On the data center side, Girard said, Atos is talking about the commoditized side of the business where it has very good but underutilized assets.

“The problem is that with the very strong move to cloud and the accelerating move to cloud that we described several times, this infrastructure is being underutilized much faster than the ability to consolidate those data centers,” he said. “So there is here as well a very strong case for joining forces with partners to fill, if you like, those data centers and this infrastructure. So there is a very clear case and business rationale behind all that.”

Later, when asked explicitly by another analyst whether by “partnering” he meant that Atos might sell the businesses or perhaps actually also buy other businesses to consolidate something like unified communications and then try to spin it off, Girard said that Atos is definitely not looking to make acquisitions in those areas.

“We want to reduce our exposure to those areas and increase our exposure to other areas,” he said. “Now on the modalities of this reduction of exposure, I‘m just saying that all options are on the table. But it’s very, very clear that we want to reduce our exposure to those areas of business.”

When asked by yet another analyst about the “specific forms of disposal of partnership” Atos wishes to pursue, Girard replied that he could not comment on specific timing because that would be detrimental to what he called are “basically M&A processes.”

However, he said, the assets in question have different natures within the business.

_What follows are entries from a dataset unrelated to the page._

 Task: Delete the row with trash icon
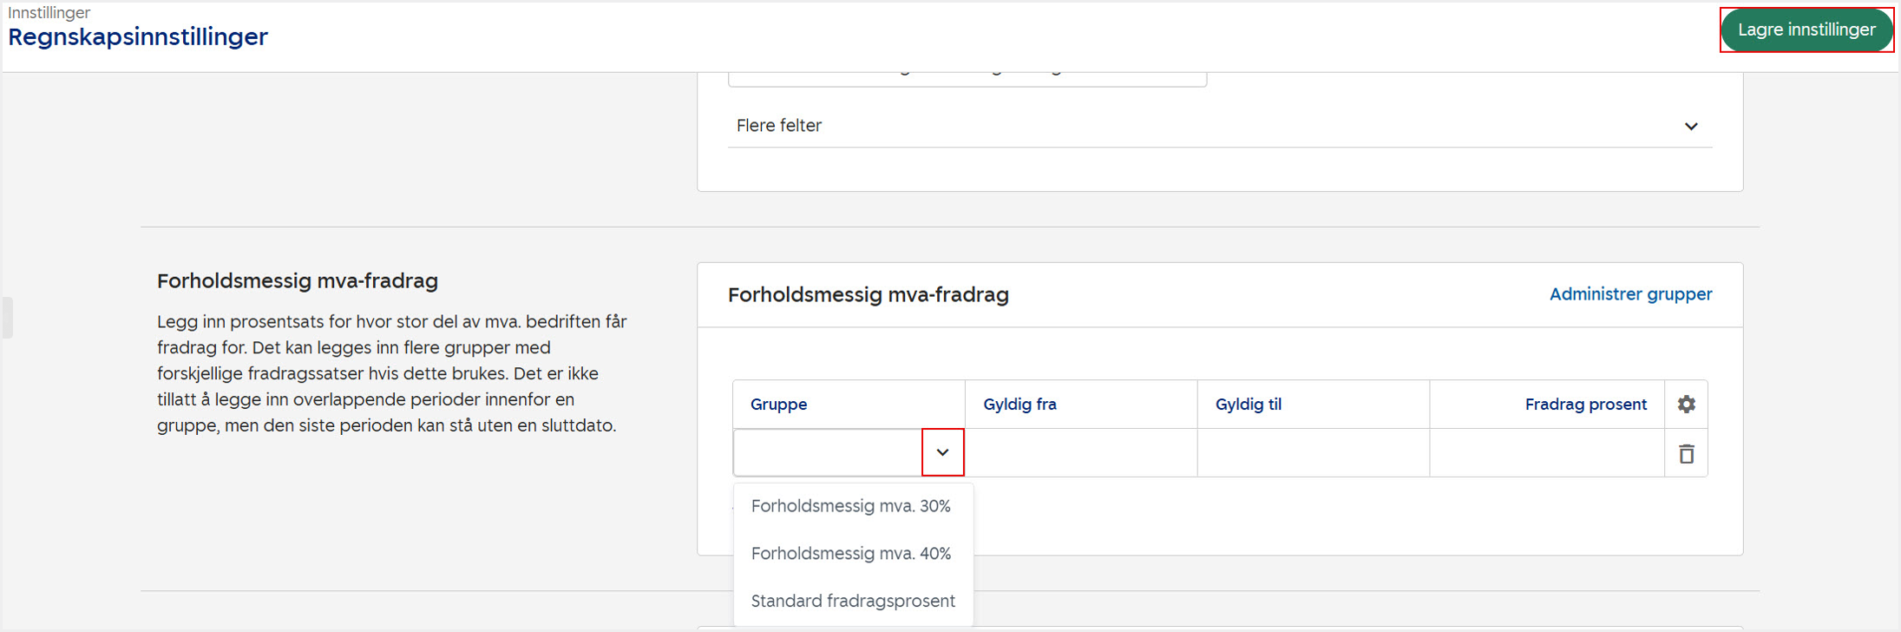click(1686, 454)
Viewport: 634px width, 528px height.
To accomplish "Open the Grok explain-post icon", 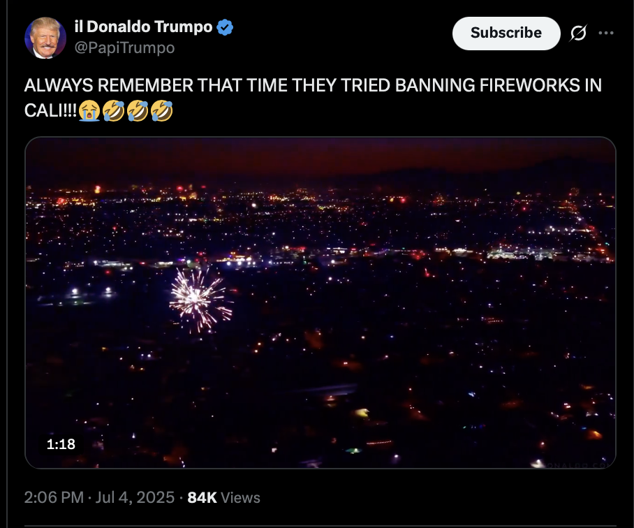I will click(578, 33).
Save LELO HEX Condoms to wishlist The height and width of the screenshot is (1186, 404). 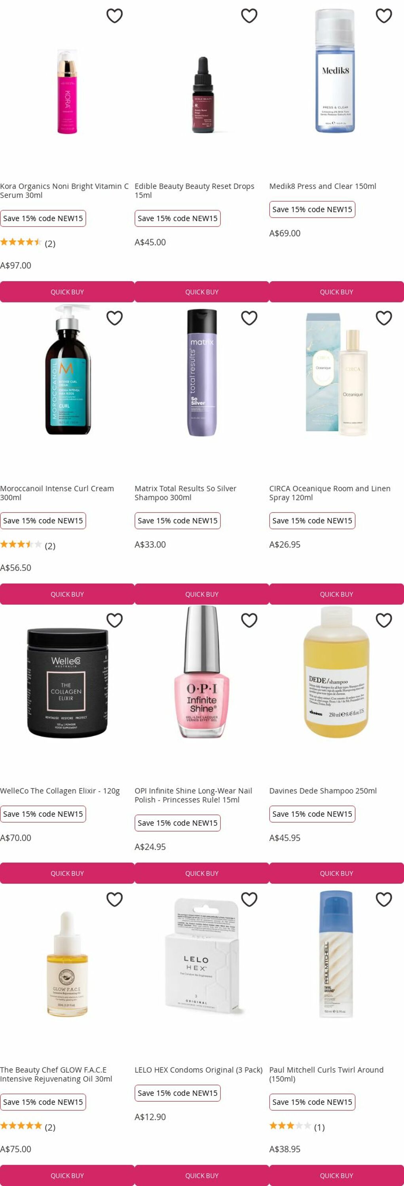pos(249,899)
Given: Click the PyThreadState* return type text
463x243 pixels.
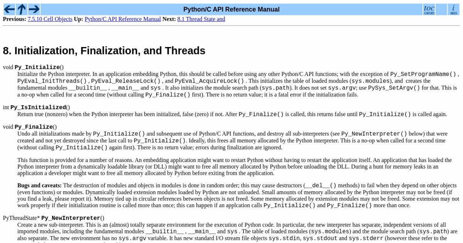Looking at the screenshot, I should pos(21,218).
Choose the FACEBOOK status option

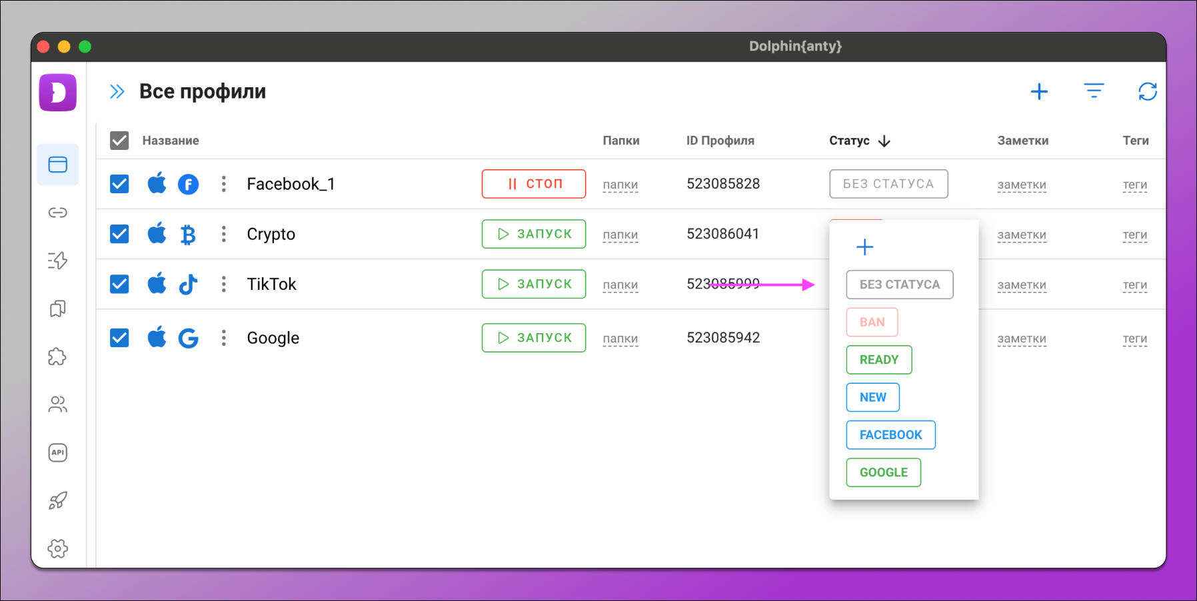(890, 435)
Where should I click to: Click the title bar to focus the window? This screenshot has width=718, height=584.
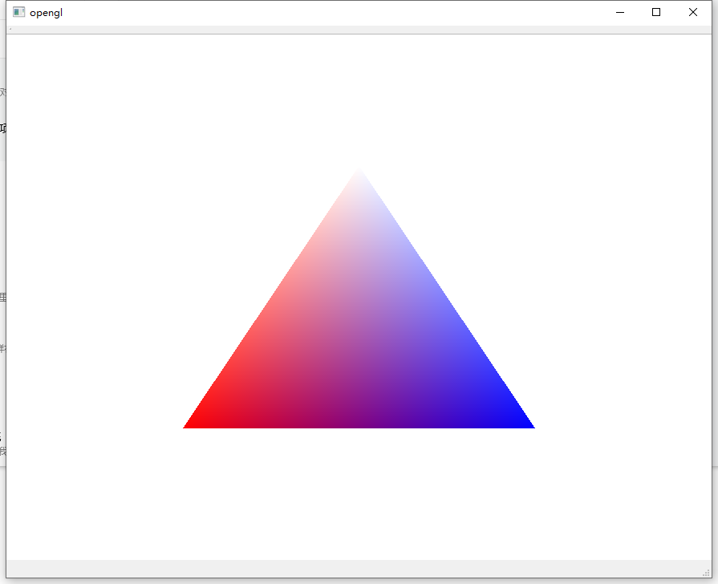pos(321,12)
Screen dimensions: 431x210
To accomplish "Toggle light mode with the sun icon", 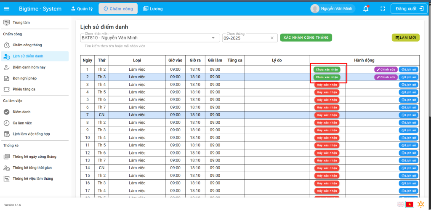I will (421, 204).
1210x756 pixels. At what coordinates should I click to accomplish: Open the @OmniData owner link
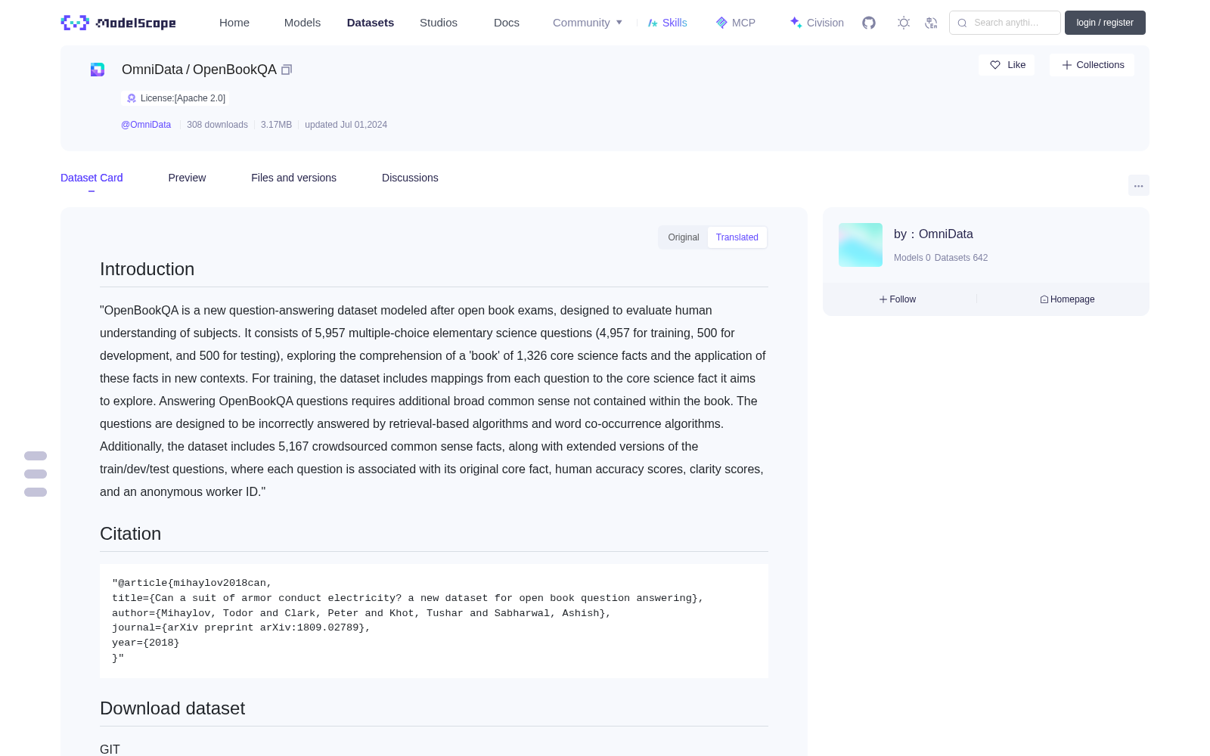point(146,125)
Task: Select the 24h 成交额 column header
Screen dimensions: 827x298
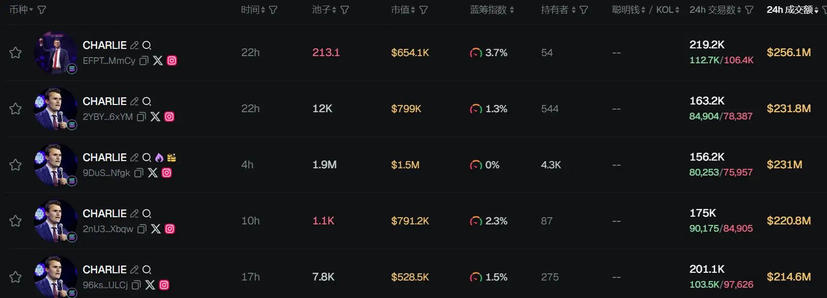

“Unified communications business is a business which stems out from the acquisition of Unify five years ago and has always been run separately,” he said. “So it‘s already carved out from the rest of the organization mostly, I would say. The data center hosting and related activities is much more entangled in the rest of the organization. So that needs, of course, some very operational work of carve-out, et cetera.”

When asked specifically about the unified communications and collaboration side of the business, Girard said the business still provides a significant revenue flow to Atos.

“You‘ve got some players who can really drive the move to the cloud faster because they wouldn’t have a large classic installed base and you could, for example, consider that they just leave out or stop maintaining the classic infrastructure,” he said.

Atos is serving a large customer base of 44 million seats, Girard said.

“So it‘s a very large customer base with a lot of value for any partner who would like to consolidate, in particular, everything related to R&D, maintenance, product development, which are always required even on the more legacy part because you need updates and new features all the time,” he said. “You have to, even if it’s not cloudified. So this is line of cost which is significant that you can’t just remove like that. And any other partner in this area would have the same line of cost and would [have to] manage to do massive synergies joining forces.”

Girard, in his prepared remarks, also addressed the accounting errors discovered in April in Atos’ U.S. operations. He said the company did a thorough review of the situation with its own personnel and external advisors and supported by auditors which did not reveal any material misstatement for the group’s consolidated financial statements.

To ensure such errors do not happen again, Atos has set up strong and comprehensive actions to remediate internal control weaknesses in North America and to prevent them from impacting other geographies, Girard said.

“To design and set up the plan, we were assisted by external advisers, including a U.S. legal firm,” he said. “The main actions in the plan cover the reinforcement of the organization on both accounting and finance with relevant internal controls, mandatory trainings within both finance and operations, as well as specific HR actions to ensure the right people are in the right place. Remediation and prevention actions will continue to be implemented as a rolling process, and I can tell you, awareness and caution on all those matters are very high throughout the group.”